#### [Task instructions]
Word for word, restate the lines of the data below between those holding "Click the 排名 column header" and "Instruction: Click the Cost column header", inclusive; pictures do not belong in the copy.
*** Material to process
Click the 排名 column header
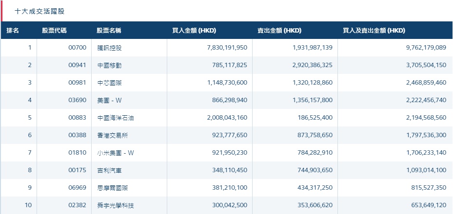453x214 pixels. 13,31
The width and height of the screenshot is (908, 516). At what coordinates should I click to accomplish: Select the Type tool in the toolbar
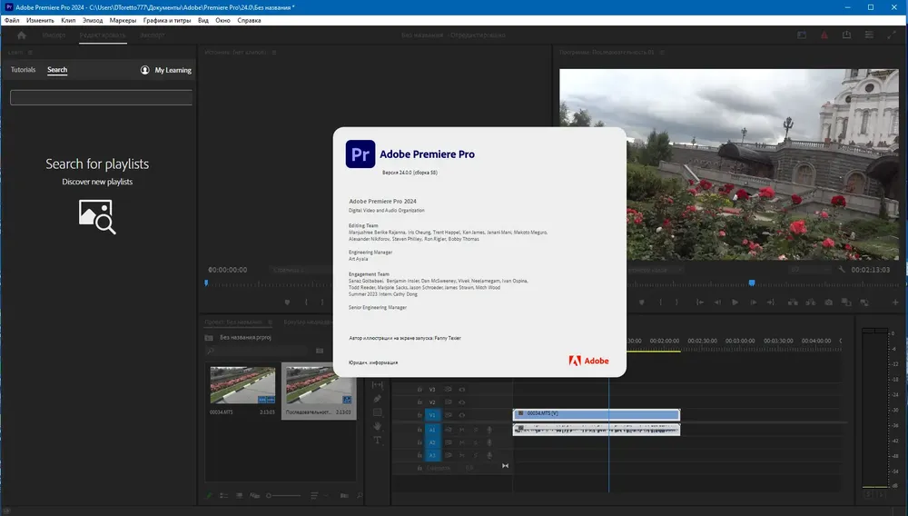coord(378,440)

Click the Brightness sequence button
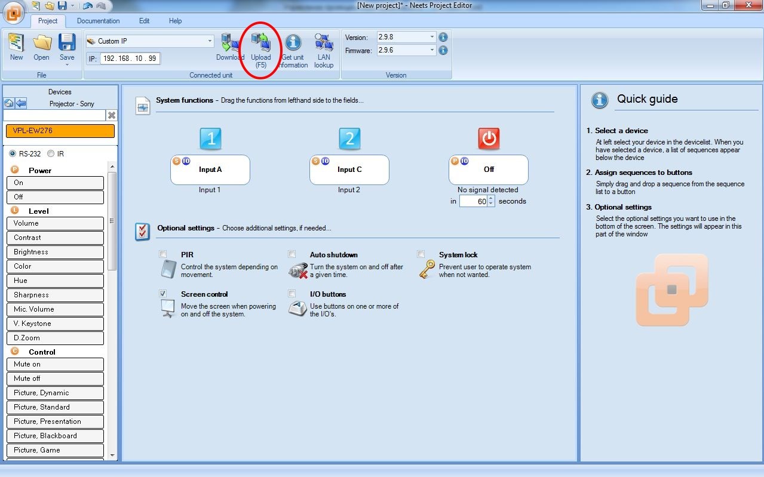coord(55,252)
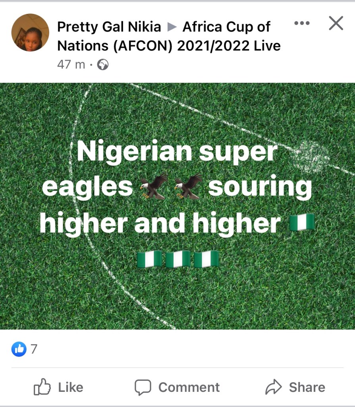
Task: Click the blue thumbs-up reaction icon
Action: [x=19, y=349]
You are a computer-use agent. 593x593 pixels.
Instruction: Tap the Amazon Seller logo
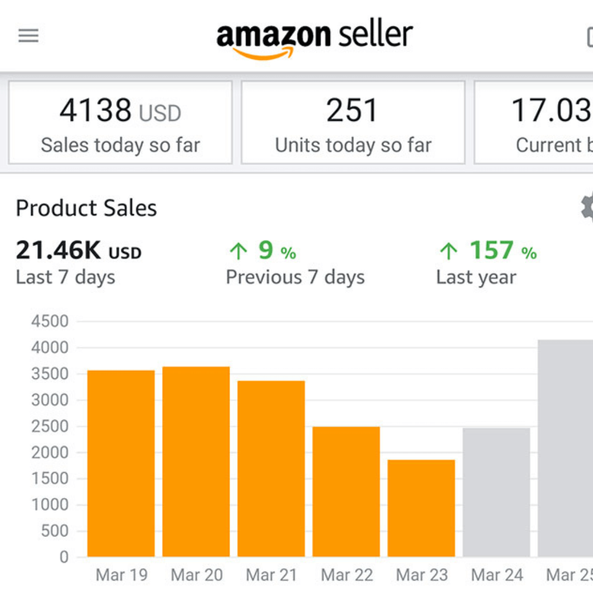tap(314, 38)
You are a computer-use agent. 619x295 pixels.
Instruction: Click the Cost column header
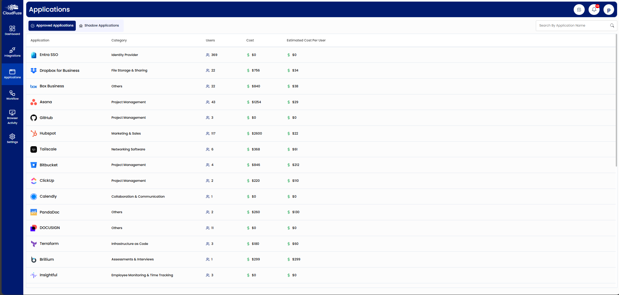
******
*** Material to process
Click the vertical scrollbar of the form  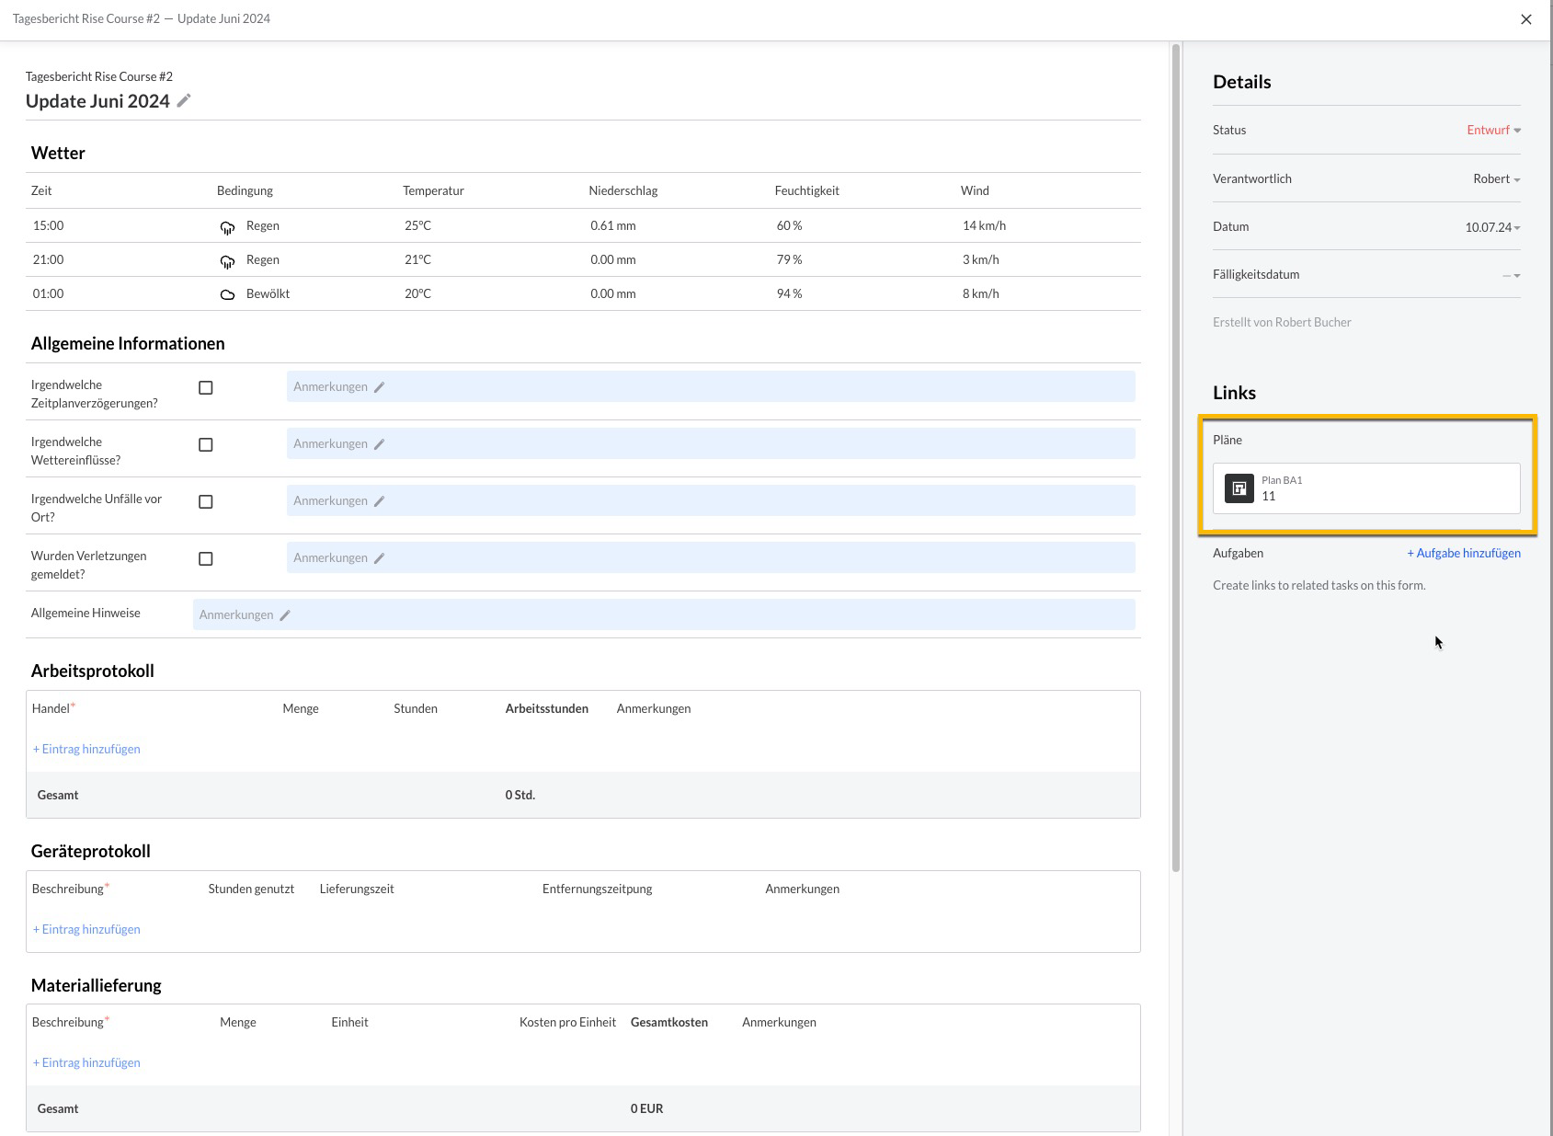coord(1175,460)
******
*** Material to process
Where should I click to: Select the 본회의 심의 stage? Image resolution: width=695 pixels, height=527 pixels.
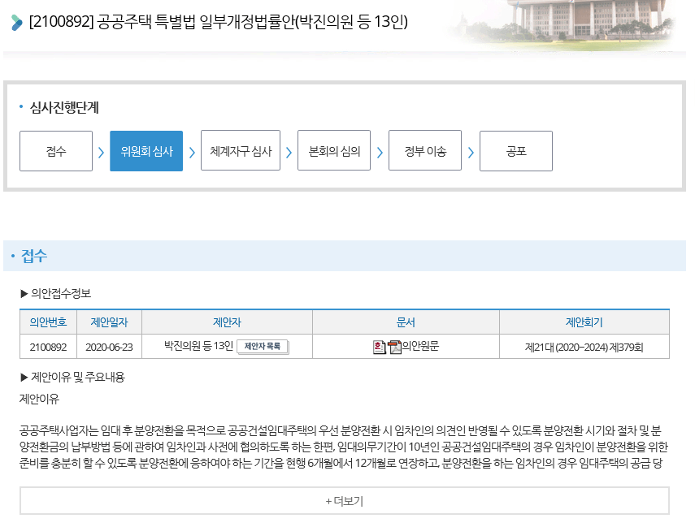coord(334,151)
******
#### [Exercise output]
Click the 排名 column header
453x214 pixels. 13,31
The width and height of the screenshot is (908, 516). At what coordinates should I click to accomplish: Select the Type tool in the toolbar
coord(378,440)

Click the Brightness sequence button
coord(55,252)
Task: Click the blue thumbs-up reaction icon
Action: [x=19, y=349]
You are a computer-use agent. 593x593 pixels.
Instruction: Tap the Amazon Seller logo
tap(314, 38)
You are a computer-use agent. 619x295 pixels.
Instruction: Click the Cost column header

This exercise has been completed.